[Records]
*-*-*
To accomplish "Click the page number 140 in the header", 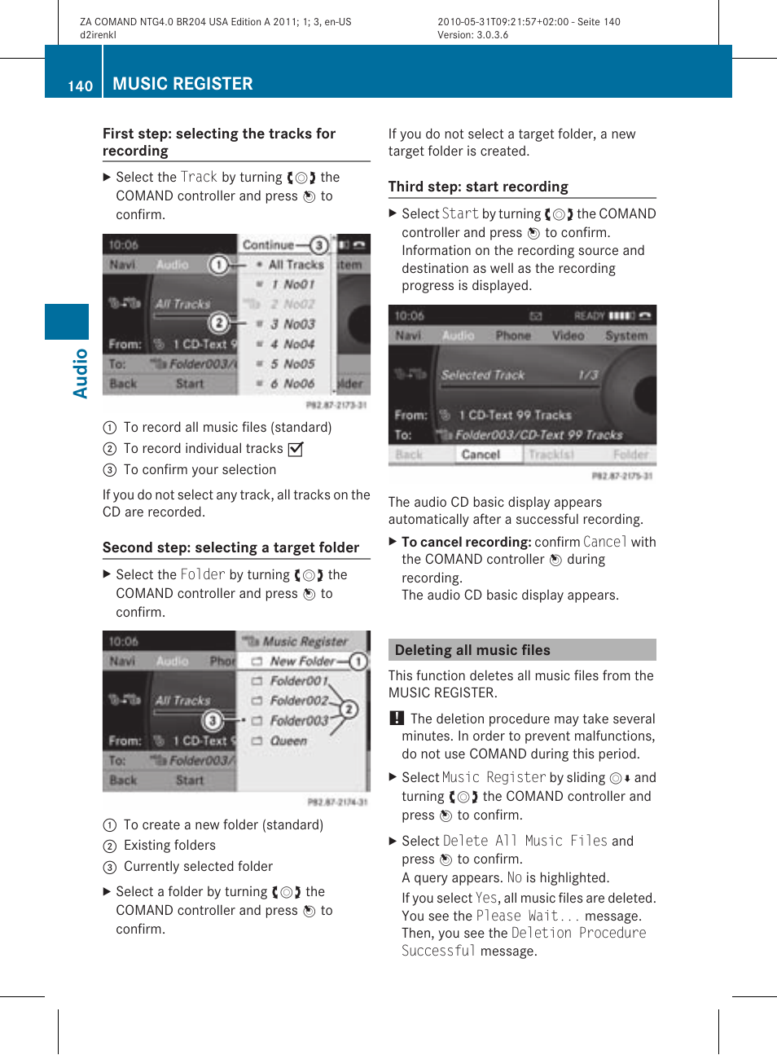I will [80, 86].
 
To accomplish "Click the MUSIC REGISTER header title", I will [182, 84].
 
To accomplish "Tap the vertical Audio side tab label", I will [80, 373].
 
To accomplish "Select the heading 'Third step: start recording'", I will [478, 187].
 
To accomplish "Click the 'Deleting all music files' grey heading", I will [472, 650].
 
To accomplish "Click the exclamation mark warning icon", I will [396, 718].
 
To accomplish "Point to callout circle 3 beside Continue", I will [318, 244].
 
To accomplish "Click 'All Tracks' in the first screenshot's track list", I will [296, 265].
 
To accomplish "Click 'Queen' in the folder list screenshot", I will [288, 741].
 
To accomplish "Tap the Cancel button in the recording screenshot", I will [481, 455].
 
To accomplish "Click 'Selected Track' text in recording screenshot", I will [483, 375].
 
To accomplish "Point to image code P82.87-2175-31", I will [621, 476].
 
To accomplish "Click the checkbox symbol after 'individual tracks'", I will [295, 449].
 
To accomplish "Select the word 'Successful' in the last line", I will [438, 951].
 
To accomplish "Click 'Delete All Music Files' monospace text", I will [525, 841].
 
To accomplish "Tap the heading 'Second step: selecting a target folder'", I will [230, 547].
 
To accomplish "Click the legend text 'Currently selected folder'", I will [198, 867].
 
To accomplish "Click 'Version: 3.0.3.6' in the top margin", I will [472, 35].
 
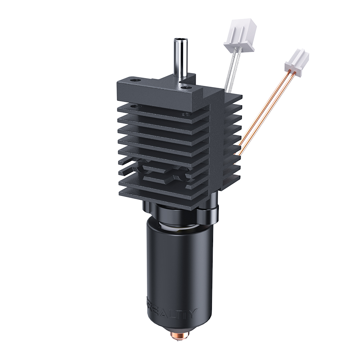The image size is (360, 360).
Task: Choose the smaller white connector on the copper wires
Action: pyautogui.click(x=297, y=60)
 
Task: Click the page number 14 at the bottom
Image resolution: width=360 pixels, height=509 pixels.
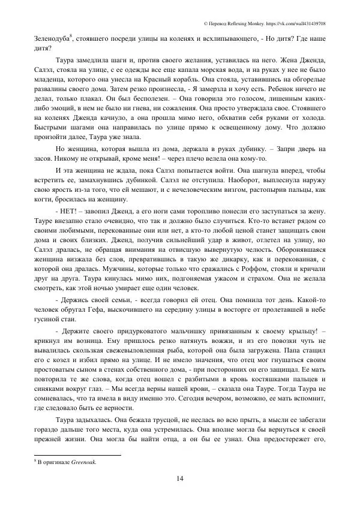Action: point(180,477)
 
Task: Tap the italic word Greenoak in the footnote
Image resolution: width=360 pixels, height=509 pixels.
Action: point(85,463)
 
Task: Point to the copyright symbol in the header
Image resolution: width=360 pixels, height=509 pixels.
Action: point(206,23)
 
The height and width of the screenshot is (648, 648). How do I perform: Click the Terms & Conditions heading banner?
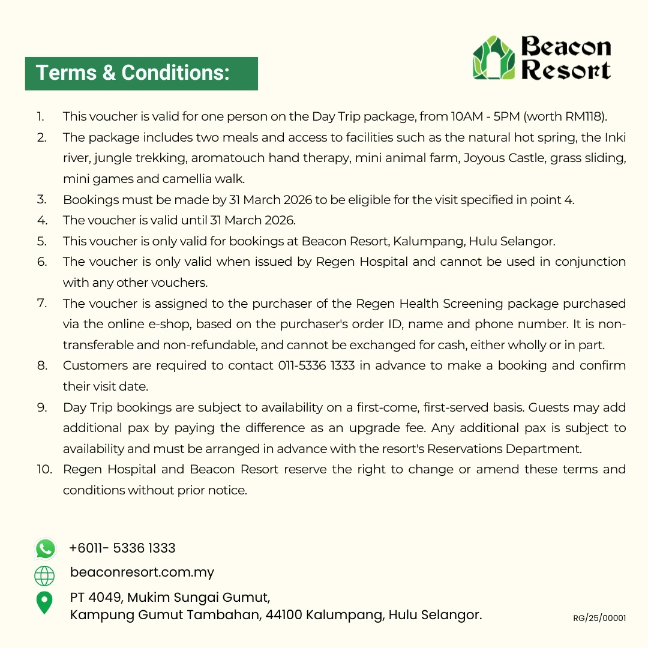coord(141,73)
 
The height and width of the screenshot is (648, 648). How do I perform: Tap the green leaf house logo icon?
coord(494,58)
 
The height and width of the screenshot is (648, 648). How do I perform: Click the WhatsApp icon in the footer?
coord(45,548)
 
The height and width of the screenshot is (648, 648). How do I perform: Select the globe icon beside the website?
coord(44,575)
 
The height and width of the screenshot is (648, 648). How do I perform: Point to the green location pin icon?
coord(44,602)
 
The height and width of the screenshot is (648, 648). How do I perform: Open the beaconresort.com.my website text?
coord(142,572)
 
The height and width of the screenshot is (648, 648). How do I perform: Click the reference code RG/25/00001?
coord(599,618)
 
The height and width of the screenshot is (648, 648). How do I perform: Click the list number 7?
coord(41,303)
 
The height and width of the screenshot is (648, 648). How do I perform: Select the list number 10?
coord(44,469)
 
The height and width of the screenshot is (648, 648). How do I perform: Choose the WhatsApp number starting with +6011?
coord(122,548)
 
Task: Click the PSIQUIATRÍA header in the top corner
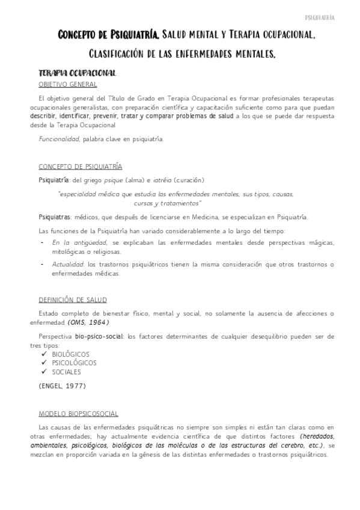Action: click(x=337, y=17)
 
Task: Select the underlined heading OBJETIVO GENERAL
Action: click(x=67, y=84)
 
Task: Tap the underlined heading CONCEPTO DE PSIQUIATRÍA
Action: click(x=80, y=167)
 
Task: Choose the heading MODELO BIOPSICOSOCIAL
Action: click(x=78, y=414)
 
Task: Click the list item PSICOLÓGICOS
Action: click(x=74, y=363)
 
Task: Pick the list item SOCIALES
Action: click(x=66, y=372)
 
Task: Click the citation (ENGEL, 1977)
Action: click(x=62, y=385)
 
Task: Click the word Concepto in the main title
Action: click(x=82, y=36)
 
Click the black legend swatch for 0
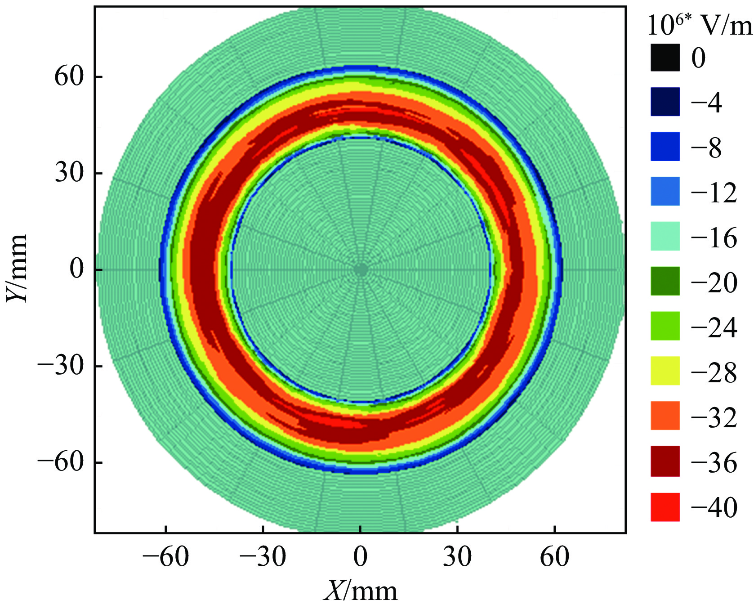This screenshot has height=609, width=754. tap(665, 57)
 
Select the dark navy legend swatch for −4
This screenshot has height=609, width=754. tap(665, 102)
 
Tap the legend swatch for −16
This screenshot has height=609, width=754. tap(665, 236)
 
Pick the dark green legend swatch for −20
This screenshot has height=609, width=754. tap(665, 281)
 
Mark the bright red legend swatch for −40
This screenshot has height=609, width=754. tap(665, 507)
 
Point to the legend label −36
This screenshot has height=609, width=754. tap(714, 462)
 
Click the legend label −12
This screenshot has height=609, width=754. tap(714, 193)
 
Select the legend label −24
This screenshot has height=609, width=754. tap(714, 327)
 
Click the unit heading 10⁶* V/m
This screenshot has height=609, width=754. tap(699, 26)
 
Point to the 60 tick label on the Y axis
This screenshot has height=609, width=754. tap(69, 76)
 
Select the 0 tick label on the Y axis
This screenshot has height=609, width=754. tap(77, 269)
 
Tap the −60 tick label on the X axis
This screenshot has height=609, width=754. tap(165, 557)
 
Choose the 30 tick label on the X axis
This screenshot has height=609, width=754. tap(457, 557)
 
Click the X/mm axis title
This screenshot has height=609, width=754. tap(360, 591)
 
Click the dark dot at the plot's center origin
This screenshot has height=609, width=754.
*-*-*
Reproduce everything in the listing from the line containing "Task: Choose the heading" down through the line containing "Action: click(x=62, y=385)", requests included, and offset every coordinate in the answers by -93.

== Full output ==
Task: Choose the heading MODELO BIOPSICOSOCIAL
Action: click(x=-15, y=321)
 
Task: Click the list item PSICOLÓGICOS
Action: click(x=-19, y=270)
 
Task: Pick the list item SOCIALES
Action: click(x=-27, y=279)
 
Task: Click the citation (ENGEL, 1977)
Action: click(x=-31, y=292)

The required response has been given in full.